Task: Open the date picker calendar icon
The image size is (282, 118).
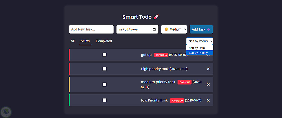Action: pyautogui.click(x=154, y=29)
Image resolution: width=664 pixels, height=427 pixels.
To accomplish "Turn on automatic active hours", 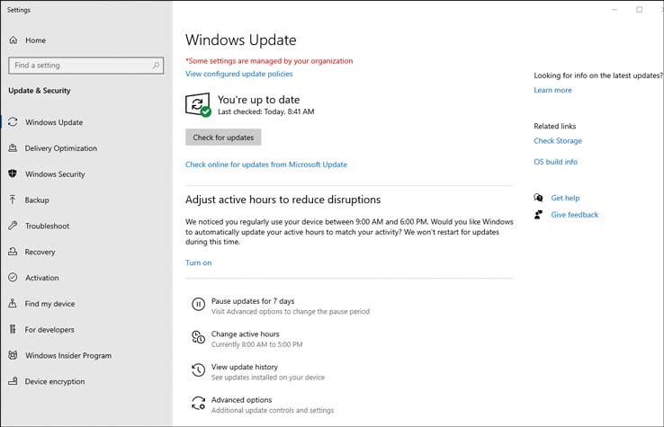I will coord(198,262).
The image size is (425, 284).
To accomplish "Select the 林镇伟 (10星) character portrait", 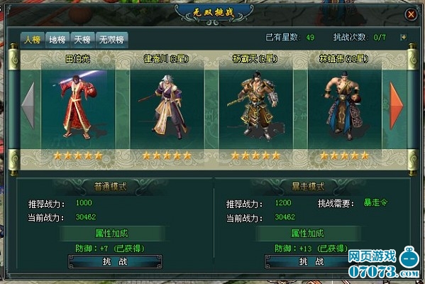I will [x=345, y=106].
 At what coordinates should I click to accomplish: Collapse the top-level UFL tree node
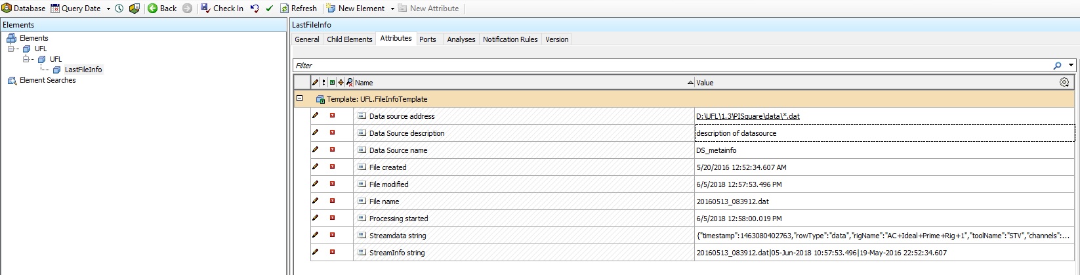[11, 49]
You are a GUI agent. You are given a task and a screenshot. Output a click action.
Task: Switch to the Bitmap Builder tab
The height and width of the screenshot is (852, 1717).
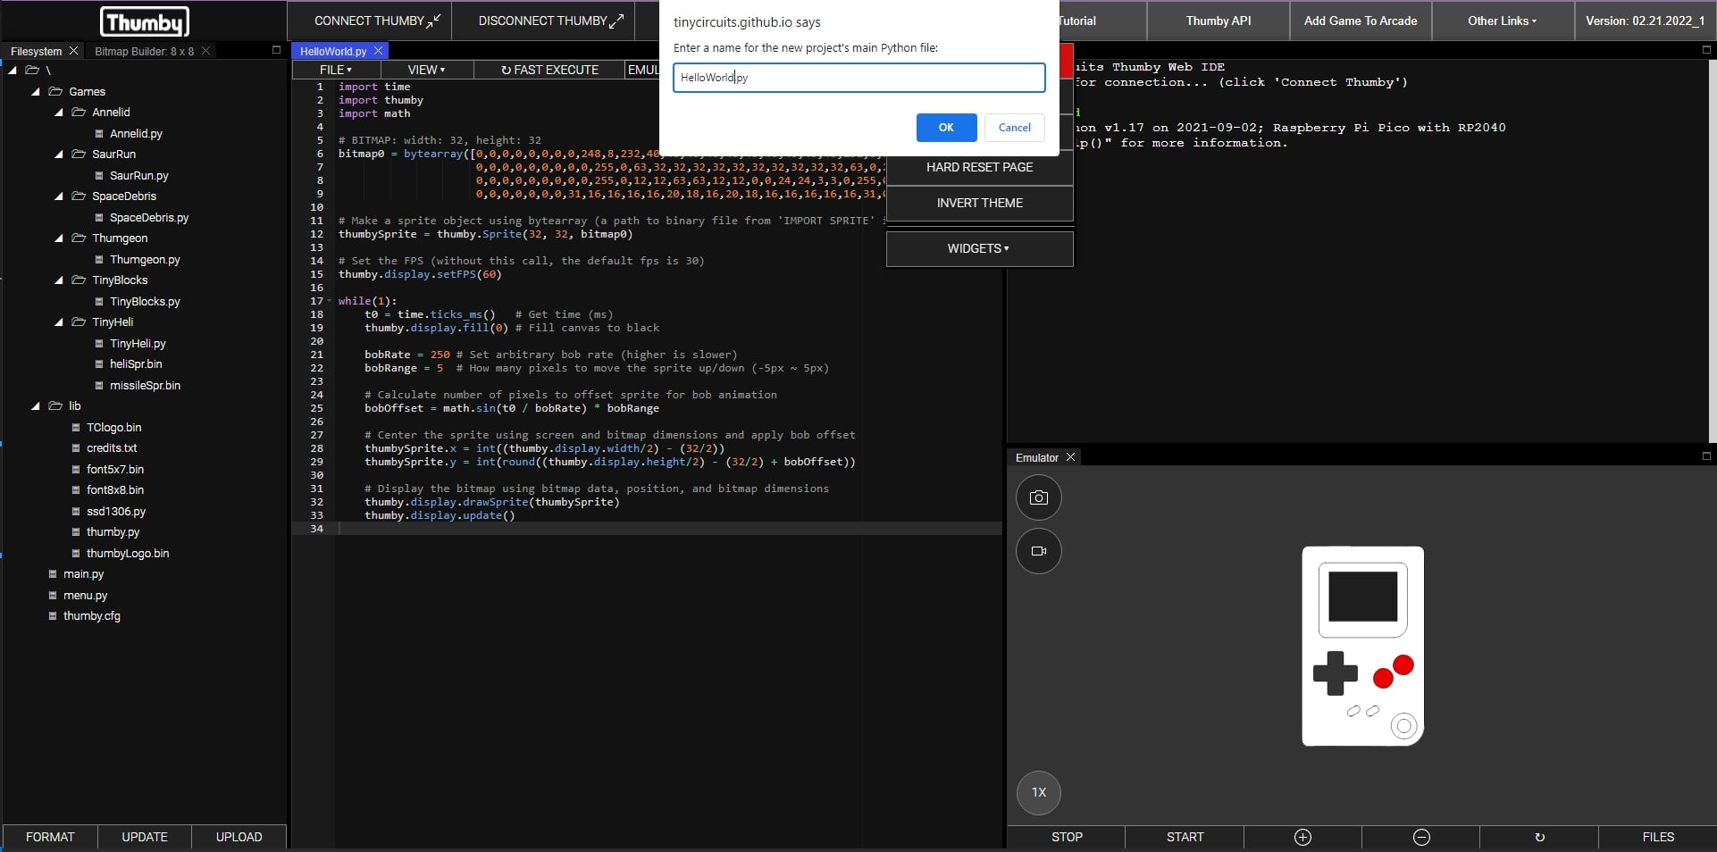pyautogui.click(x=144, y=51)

## WHAT THIS TASK INVOLVES
From the line containing "You are a GUI" to the final line of the entries, both included, transcribe every line exactly, omit the pictures, and add nothing more.

## YOUR SOLUTION
You are a GUI agent. You are given a task and a screenshot. Output a click action.
Task: Switch to the Bitmap Builder tab
The height and width of the screenshot is (852, 1717).
pyautogui.click(x=144, y=51)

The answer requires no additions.